Members of the Hong Kong Police Force's Disaster Victims Identification Unit (DVIU) operate during a search operation at the Wang Fuk Court housing complex.


Hong Kong authorities have arrested 13 individuals on suspicion of manslaughter following the city’s deadliest fire in decades, which tore through the Wang Fuk Court housing estate last week. The blaze, which engulfed seven apartment towers, has claimed at least 151 lives, with more than 40 residents still missing.

Investigators revealed that substandard renovation materials played a critical role in fueling the inferno. Tests on a green mesh wrapped around bamboo scaffolding showed it failed to meet fire-retardant standards, allowing flames to spread rapidly across the high-rise complex. Officials also pointed to flammable styrofoam panels and faulty fire alarms as contributing factors.

Police teams conducting sweeps of the charred buildings discovered victims in stairwells and on rooftops, many trapped while attempting to escape. Some bodies were reduced to ash, complicating identification efforts. Authorities have vowed to hold contractors and renovation firms accountable, noting that unsafe materials were installed in hard-to-reach areas, making them particularly dangerous during emergencies.

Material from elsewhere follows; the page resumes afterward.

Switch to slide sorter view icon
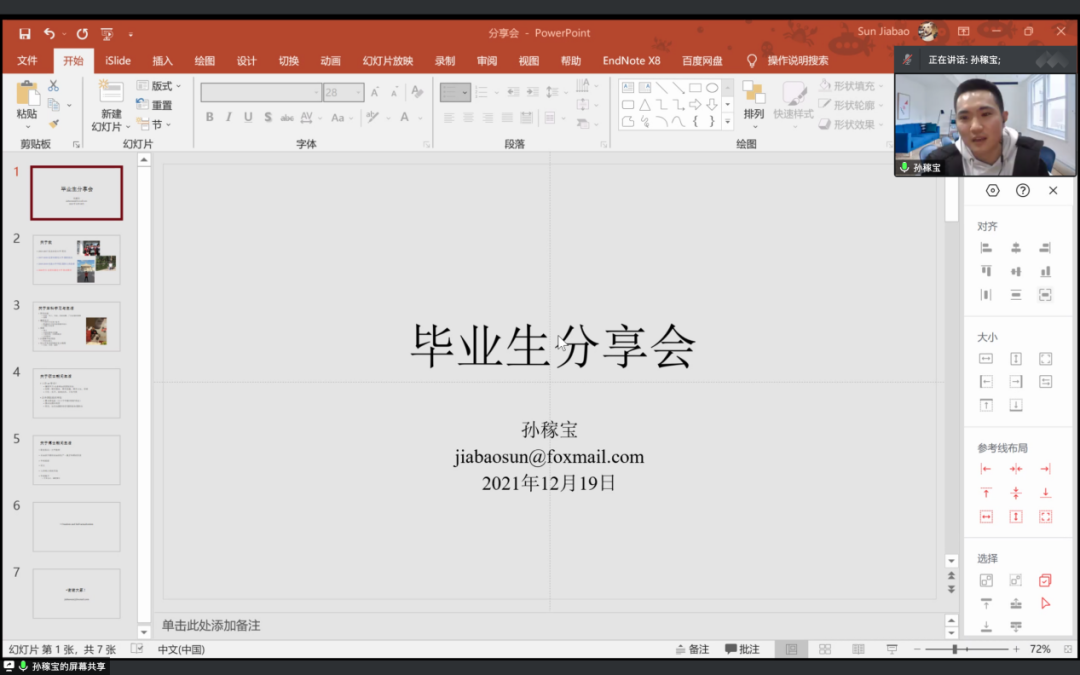Viewport: 1080px width, 675px height. click(x=825, y=649)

The tragedy has sparked widespread grief and anger across Hong Kong, with residents questioning why earlier safety concerns raised during the renovation were dismissed as “relatively low risk.” The arrests mark the beginning of what is expected to be a far-reaching investigation into negligence, corruption, and regulatory oversight failures.

This disaster has not only shaken public confidence in building safety standards but also underscored the urgent need for stricter enforcement of fire safety regulations in densely populated urban environments.